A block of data
****
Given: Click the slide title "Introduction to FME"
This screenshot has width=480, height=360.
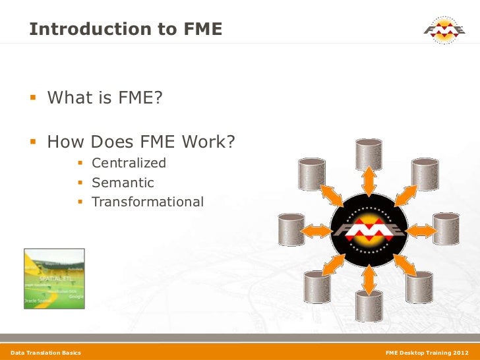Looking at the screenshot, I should coord(125,30).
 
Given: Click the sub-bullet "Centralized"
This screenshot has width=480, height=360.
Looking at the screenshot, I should coord(129,163).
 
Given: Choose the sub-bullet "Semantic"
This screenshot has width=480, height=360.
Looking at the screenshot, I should coord(123,183).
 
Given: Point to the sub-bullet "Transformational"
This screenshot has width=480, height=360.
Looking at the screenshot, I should coord(148,202).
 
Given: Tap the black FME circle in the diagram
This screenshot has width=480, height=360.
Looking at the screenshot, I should coord(369,231).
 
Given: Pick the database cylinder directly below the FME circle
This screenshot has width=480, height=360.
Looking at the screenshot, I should coord(368,305).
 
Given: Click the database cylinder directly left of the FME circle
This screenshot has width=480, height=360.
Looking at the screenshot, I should coord(291,230).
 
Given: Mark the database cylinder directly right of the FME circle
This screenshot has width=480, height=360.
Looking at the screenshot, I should coord(446,230).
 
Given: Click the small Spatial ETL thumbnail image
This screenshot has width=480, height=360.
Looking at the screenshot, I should coord(54,278).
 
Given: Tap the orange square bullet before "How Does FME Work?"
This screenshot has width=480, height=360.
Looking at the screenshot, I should coord(35,142).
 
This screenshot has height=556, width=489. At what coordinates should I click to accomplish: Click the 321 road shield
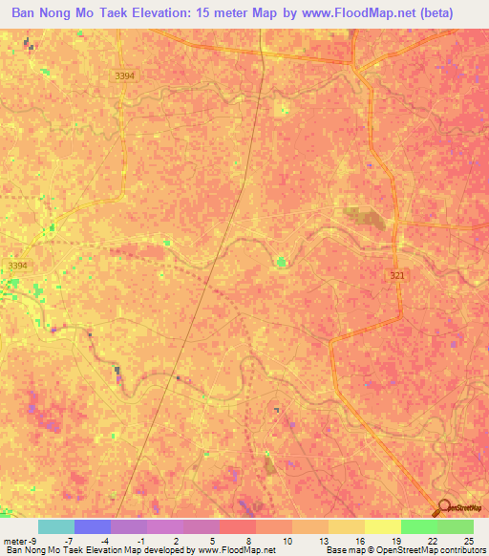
****
**EXERCISE BRIEF**
Copy every one of the records above word for word, leaving out the pictures.

**RESULT BELOW**
Given: Click the slide title "Introduction to FME"
This screenshot has width=480, height=360.
Looking at the screenshot, I should coord(125,30).
 
Given: Click the sub-bullet "Centralized"
This screenshot has width=480, height=360.
Looking at the screenshot, I should coord(129,163).
 
Given: Choose the sub-bullet "Semantic"
This screenshot has width=480, height=360.
Looking at the screenshot, I should coord(123,183).
 
Given: Point to the sub-bullet "Transformational"
This screenshot has width=480, height=360.
Looking at the screenshot, I should coord(148,202).
 
Given: Tap the black FME circle in the diagram
This screenshot has width=480, height=360.
Looking at the screenshot, I should coord(369,231).
 
Given: Pick the database cylinder directly below the FME circle
This screenshot has width=480, height=360.
Looking at the screenshot, I should coord(368,305).
 
Given: Click the database cylinder directly left of the FME circle
This screenshot has width=480, height=360.
Looking at the screenshot, I should coord(291,230).
 
Given: Mark the database cylinder directly right of the FME circle
This screenshot has width=480, height=360.
Looking at the screenshot, I should coord(446,230).
 
Given: Click the small Spatial ETL thumbnail image
This screenshot has width=480, height=360.
Looking at the screenshot, I should coord(54,278).
 
Given: Tap the orange square bullet before "How Does FME Work?"
This screenshot has width=480, height=360.
Looking at the screenshot, I should coord(35,142).
 
This screenshot has height=556, width=489. At what coordinates should I click to accomplish: Click the 321 road shield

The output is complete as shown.